• Prompt: Lines containing the word "computer" are to be copied from the data below.

• Data for the task:
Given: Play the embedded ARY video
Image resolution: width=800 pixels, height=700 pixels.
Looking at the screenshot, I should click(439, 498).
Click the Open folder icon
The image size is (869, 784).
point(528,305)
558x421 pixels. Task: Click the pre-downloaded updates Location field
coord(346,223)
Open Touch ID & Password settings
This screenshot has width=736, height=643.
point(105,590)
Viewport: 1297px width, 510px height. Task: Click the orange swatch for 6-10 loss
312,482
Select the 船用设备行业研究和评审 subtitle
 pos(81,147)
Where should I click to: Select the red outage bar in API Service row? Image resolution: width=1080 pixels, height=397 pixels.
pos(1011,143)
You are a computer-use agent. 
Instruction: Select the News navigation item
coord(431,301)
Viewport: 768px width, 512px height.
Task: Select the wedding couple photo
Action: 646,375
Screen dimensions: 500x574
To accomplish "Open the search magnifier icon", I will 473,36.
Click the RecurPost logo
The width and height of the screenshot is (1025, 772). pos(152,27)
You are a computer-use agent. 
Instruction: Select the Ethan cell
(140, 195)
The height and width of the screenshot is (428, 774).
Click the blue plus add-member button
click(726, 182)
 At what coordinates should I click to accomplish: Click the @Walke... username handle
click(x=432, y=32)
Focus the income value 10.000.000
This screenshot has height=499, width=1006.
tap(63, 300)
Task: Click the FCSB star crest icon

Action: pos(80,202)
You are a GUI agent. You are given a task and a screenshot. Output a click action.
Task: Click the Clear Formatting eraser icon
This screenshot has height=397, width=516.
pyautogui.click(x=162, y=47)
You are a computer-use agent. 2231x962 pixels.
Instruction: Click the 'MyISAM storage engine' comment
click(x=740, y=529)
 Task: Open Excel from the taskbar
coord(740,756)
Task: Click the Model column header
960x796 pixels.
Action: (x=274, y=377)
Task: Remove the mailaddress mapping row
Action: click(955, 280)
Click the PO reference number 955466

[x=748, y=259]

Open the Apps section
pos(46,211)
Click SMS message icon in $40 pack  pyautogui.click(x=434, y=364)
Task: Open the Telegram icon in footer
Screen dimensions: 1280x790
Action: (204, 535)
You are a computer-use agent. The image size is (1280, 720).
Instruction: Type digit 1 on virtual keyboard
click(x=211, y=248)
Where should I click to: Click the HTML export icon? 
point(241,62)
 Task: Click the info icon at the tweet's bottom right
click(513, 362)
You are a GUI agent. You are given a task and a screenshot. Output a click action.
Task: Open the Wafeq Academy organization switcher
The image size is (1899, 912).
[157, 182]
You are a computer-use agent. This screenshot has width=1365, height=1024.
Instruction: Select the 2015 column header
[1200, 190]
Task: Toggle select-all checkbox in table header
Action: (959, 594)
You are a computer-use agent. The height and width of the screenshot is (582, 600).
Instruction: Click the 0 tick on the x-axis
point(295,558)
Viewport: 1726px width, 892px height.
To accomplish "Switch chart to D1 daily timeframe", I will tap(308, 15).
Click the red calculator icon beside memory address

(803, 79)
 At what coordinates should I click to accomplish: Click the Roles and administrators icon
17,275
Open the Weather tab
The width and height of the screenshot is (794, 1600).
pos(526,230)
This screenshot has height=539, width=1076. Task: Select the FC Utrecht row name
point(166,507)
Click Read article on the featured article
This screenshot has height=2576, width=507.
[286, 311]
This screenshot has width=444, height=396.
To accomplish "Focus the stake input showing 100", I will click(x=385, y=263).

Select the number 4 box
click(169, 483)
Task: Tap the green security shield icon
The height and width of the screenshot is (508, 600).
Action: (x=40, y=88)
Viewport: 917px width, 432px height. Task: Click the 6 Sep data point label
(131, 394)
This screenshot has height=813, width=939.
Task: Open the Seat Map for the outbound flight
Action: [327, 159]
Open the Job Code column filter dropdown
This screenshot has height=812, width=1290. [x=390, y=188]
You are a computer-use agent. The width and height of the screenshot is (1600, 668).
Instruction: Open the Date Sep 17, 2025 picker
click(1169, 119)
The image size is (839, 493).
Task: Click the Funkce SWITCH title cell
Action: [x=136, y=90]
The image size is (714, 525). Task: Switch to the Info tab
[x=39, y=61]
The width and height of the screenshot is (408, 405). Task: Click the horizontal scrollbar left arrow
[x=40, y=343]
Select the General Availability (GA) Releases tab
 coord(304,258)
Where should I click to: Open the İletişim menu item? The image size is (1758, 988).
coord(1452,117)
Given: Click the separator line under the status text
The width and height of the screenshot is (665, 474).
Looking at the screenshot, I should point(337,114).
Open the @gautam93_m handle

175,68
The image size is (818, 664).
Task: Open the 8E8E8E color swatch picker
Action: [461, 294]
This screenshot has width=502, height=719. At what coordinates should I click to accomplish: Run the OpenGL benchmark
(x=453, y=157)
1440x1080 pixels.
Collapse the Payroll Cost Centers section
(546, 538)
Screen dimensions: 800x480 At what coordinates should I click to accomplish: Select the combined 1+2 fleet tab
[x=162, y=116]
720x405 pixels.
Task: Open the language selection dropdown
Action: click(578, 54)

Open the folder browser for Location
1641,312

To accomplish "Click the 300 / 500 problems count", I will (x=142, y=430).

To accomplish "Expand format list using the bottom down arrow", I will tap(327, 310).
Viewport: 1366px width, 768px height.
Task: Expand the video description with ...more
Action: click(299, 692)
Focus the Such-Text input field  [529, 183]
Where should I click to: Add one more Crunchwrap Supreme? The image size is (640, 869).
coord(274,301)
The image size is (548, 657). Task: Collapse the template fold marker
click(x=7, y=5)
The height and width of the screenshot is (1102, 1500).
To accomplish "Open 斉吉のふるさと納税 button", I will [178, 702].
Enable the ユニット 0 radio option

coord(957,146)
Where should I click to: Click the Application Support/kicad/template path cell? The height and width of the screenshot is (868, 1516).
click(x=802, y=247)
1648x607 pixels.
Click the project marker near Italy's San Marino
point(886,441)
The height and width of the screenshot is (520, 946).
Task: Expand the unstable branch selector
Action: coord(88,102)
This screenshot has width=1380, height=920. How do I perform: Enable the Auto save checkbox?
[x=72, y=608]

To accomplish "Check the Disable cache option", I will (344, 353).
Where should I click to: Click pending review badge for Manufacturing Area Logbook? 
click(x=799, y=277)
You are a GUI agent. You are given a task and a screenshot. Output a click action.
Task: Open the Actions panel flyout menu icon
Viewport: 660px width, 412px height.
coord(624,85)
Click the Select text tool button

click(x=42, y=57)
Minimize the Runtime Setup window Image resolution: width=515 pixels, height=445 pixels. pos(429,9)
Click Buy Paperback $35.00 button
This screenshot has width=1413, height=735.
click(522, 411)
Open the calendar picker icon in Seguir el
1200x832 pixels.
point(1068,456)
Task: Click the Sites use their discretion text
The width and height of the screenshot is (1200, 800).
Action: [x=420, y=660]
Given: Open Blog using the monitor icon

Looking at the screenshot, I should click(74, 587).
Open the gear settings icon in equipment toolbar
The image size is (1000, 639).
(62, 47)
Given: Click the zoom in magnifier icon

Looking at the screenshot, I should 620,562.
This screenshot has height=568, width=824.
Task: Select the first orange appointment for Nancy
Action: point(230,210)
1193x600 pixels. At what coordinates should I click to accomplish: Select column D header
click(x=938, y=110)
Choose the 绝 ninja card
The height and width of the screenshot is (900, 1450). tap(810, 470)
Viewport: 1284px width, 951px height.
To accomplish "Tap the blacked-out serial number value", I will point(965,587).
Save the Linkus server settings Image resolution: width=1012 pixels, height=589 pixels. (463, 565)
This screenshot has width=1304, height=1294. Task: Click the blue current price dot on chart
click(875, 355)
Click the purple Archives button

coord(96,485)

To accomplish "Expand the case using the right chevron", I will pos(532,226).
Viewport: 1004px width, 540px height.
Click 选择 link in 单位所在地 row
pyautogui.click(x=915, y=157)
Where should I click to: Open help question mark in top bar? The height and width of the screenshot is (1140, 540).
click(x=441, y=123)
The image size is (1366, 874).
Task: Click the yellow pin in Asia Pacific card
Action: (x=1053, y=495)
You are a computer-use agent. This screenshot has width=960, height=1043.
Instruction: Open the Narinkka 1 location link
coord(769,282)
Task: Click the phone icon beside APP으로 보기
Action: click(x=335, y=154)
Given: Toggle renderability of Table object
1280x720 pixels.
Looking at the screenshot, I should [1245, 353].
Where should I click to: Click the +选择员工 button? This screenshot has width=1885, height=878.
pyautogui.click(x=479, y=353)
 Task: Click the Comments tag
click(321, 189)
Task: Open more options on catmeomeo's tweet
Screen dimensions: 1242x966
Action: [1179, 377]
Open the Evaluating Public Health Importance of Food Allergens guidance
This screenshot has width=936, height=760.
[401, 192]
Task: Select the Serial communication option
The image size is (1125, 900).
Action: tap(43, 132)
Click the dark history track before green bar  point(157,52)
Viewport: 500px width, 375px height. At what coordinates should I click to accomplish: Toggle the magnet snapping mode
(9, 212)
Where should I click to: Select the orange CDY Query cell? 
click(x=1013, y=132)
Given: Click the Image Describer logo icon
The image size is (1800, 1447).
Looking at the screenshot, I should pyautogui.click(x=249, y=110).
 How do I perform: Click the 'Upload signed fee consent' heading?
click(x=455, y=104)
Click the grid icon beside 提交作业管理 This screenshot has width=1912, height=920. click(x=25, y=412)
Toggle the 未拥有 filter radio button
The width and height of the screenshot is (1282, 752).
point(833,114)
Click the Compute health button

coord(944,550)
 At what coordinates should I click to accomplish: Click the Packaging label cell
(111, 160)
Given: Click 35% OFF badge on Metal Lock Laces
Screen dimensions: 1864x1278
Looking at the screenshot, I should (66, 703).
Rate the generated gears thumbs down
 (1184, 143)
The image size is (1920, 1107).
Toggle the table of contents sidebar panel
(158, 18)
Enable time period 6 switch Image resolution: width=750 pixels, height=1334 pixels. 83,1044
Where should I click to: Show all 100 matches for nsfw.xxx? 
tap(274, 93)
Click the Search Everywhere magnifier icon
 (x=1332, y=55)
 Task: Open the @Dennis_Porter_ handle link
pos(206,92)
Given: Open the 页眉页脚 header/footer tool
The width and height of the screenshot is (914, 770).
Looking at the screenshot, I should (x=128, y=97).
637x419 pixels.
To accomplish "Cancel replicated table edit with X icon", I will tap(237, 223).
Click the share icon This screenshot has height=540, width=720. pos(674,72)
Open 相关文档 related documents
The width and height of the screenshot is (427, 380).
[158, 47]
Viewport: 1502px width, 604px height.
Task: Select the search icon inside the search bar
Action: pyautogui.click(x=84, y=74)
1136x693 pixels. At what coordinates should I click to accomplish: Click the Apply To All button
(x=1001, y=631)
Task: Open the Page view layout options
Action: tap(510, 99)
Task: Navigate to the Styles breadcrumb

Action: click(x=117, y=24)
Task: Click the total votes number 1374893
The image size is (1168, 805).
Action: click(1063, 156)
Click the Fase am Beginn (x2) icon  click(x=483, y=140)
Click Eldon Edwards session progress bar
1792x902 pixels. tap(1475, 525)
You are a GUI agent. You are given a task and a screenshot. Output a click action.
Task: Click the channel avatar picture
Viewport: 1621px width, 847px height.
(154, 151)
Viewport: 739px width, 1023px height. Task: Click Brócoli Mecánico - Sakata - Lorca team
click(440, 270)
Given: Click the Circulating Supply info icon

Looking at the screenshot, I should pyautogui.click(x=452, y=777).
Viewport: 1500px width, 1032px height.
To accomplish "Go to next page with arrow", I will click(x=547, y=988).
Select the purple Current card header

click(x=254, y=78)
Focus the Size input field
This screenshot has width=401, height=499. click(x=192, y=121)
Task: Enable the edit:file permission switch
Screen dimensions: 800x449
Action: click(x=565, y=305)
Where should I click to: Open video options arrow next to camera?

• Task result:
You are a computer-use agent. 
You are a computer-use agent. 
You are a computer-use agent. 2231x962 pixels.
You are a computer-use agent. The image size is (1280, 720).
You are a computer-use agent. This screenshot has width=1365, height=1024.
You are a computer-use agent. The height and width of the screenshot is (582, 600).
You are a computer-use agent. The width and height of the screenshot is (1600, 668).
You are a computer-use agent. This screenshot has width=960, height=1043.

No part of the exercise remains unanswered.